- Born: January 29, 1959 (age 67) Los Angeles, California
- Occupations: Screenwriter, actor, playwright

= Michael Sloane =

American screenwriter (born 1959)

Michael Sloane (born January 29, 1959) is an American actor and screenwriter, known for writing the 2001 drama film The Majestic, starring Jim Carrey.

==Early life==
Sloane was born in Los Angeles, California. He attended Hollywood High School, where he became friends with future filmmaker and collaborator Frank Darabont. He also worked as a standup comedian.
==Career==
His acting credits include Teen Lust (1979) and Revenge of the Red Baron (1994). He debuted as a screenwriter with the Capraesque drama The Majestic (it had the working title of The Bijou). The film, directed by Darabont, depicts a Hollywood screenwriter suspected of being a communist in 1951. After suffering amnesia as the result of a road traffic collision, he is taken in by the locals of a small town, who mistake him for a local missing soldier.

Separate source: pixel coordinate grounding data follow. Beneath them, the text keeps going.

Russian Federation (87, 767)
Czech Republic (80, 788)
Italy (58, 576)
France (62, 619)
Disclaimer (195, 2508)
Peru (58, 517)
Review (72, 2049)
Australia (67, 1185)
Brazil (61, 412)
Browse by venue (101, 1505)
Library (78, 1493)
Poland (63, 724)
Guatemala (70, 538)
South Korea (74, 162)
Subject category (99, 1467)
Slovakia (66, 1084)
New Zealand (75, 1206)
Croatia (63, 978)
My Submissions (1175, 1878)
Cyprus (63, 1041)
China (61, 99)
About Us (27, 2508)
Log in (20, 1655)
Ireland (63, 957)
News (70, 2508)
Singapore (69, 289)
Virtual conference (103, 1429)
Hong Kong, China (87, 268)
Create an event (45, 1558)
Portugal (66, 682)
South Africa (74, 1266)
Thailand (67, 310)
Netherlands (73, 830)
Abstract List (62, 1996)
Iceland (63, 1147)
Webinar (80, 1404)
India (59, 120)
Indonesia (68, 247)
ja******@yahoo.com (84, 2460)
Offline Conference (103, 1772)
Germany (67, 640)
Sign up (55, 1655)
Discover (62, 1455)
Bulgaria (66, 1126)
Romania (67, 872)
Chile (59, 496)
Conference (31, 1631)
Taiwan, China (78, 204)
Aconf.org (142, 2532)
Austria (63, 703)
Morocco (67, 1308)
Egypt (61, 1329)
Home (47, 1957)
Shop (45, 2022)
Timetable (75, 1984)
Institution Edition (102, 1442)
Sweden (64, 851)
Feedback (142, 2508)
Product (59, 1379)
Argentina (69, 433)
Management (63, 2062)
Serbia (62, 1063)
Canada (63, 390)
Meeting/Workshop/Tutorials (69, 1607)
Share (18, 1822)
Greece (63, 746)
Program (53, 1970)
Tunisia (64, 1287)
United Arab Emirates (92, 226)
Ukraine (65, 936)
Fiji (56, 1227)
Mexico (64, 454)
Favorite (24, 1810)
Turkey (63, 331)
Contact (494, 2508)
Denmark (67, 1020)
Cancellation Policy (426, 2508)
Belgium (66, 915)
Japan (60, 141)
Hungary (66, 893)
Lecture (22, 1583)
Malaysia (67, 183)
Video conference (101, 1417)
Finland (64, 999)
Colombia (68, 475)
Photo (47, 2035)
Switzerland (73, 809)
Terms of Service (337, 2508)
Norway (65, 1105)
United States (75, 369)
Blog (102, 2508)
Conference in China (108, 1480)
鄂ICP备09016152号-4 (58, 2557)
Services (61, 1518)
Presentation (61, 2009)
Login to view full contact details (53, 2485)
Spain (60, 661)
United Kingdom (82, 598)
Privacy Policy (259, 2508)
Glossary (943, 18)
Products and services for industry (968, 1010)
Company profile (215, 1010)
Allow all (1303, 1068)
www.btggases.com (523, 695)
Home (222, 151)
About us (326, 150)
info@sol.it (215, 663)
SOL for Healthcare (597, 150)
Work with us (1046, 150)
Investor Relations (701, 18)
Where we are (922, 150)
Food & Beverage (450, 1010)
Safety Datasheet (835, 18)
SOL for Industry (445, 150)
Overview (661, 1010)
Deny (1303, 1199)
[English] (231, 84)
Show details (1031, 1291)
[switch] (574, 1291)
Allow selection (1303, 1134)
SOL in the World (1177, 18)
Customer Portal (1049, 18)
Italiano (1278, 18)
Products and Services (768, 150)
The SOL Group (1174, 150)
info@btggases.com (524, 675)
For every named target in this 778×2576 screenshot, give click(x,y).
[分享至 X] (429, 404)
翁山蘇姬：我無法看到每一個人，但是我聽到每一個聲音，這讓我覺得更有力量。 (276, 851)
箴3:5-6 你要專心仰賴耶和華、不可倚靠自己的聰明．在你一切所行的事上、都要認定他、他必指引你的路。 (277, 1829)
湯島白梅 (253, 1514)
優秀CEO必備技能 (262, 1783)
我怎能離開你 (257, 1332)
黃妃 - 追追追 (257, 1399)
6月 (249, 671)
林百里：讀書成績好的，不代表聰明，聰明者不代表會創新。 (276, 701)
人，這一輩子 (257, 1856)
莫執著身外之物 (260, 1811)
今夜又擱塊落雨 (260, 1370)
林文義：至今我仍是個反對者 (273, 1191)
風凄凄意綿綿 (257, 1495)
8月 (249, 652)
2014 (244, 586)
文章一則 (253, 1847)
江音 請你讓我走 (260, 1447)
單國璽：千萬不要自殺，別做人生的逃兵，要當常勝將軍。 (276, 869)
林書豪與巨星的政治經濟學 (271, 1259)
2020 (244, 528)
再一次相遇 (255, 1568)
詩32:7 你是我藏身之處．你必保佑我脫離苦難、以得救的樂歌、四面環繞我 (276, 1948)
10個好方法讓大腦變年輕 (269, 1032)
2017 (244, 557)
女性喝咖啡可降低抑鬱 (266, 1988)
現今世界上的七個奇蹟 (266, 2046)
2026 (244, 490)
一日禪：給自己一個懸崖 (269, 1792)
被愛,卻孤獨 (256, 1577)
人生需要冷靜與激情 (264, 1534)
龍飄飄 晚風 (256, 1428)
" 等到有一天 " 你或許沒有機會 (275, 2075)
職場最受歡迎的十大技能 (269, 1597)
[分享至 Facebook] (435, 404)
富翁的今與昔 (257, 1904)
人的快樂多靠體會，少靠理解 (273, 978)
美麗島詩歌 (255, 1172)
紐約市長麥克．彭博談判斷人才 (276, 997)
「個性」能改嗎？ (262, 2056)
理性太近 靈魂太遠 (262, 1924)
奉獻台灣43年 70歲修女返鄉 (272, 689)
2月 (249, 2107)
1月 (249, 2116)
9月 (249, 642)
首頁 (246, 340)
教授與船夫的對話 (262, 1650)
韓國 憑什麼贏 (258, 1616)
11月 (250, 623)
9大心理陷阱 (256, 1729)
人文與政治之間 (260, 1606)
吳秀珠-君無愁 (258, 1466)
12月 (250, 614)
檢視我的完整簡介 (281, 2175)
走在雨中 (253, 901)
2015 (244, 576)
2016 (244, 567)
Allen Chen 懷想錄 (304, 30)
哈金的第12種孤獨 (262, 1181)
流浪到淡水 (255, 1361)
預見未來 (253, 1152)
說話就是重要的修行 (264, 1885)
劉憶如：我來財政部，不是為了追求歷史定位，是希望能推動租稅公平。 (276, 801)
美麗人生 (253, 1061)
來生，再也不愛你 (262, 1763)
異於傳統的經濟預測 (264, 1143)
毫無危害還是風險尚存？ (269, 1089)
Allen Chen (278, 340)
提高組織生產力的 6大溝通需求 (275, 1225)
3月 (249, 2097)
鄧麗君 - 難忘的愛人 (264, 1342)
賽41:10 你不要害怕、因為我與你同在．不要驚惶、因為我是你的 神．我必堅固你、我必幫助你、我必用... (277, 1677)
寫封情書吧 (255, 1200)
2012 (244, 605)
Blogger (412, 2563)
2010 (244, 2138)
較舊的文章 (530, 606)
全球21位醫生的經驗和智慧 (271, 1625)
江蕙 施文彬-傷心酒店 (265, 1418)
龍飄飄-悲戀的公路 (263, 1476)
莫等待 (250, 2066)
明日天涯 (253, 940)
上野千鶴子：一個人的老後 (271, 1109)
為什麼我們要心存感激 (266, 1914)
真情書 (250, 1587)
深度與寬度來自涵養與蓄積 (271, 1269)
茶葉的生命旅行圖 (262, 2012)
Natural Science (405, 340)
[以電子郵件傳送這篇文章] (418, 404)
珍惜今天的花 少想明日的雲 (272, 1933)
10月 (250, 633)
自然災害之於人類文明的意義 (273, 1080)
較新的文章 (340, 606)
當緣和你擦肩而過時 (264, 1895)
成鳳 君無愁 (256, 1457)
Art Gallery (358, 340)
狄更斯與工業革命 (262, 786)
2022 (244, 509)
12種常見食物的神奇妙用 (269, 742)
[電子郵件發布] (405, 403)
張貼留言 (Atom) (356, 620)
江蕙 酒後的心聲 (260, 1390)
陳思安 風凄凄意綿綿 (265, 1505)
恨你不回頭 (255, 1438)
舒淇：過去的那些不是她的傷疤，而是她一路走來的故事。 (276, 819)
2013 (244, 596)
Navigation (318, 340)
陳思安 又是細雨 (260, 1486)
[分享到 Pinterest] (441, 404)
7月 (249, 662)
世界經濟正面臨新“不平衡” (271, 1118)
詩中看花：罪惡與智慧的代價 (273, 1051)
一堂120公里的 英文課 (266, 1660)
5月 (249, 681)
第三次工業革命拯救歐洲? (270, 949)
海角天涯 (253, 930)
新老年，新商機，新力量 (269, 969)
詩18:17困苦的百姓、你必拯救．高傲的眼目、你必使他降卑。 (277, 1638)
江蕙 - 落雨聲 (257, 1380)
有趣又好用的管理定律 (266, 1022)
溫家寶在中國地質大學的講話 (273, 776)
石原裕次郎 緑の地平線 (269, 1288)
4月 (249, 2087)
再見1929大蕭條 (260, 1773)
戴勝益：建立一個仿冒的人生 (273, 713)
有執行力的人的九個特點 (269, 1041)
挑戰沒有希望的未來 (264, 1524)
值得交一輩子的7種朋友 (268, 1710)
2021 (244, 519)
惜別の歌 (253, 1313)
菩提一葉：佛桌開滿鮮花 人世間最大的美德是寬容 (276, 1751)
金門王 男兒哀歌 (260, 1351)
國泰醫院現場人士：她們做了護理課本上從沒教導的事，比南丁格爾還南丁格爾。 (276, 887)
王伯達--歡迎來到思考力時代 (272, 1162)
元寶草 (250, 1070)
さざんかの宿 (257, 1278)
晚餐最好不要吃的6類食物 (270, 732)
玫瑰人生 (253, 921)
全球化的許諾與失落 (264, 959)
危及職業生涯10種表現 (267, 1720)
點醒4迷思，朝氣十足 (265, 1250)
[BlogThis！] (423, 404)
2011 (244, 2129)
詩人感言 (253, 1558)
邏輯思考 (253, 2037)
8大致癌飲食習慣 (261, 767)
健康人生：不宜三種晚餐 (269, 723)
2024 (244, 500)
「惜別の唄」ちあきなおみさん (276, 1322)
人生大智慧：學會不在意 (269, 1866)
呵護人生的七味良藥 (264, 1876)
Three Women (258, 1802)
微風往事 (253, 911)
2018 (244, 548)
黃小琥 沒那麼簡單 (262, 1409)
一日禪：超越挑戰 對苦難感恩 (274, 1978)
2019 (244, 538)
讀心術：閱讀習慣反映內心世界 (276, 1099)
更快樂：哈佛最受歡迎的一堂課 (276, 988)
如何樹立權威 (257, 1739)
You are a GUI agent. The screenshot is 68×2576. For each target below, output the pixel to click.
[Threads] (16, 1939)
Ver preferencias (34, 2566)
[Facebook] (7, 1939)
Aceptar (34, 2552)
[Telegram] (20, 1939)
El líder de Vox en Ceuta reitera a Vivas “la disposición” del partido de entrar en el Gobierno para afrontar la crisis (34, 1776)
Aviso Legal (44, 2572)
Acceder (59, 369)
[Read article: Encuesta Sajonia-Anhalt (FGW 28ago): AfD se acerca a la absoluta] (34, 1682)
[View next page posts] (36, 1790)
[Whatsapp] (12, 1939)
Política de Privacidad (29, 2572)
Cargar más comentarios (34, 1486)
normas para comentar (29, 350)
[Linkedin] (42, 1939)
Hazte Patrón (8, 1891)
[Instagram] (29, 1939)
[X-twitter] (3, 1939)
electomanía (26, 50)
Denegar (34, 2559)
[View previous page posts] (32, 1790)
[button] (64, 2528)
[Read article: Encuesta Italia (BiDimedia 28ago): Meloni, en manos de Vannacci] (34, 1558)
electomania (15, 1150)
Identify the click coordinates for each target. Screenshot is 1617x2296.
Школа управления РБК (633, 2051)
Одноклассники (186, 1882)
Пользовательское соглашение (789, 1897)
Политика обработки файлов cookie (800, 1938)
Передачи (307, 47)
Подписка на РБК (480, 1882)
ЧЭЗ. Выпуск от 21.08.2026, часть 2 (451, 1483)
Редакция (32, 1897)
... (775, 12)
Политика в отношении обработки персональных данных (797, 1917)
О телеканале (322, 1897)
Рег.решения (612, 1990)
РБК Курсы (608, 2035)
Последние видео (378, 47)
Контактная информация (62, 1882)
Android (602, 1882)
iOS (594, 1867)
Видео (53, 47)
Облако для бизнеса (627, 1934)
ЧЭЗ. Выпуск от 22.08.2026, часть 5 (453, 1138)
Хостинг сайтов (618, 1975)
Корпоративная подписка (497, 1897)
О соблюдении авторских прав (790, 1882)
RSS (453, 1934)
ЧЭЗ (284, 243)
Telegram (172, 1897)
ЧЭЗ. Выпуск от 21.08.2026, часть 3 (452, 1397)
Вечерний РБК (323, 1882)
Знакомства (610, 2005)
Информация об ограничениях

Sloane wrote and directed a 2002 short film, Two Paths. Working again with Darabont, he collaborated on the television series Mob City, writing episode 3. Sloane's stage play The Ravine, produced in association with the Latino Theatre Company, was scheduled to premiere in 2020, but was pushed back due to the COVID-19 pandemic. He also wrote Tall Woman With Red Fan.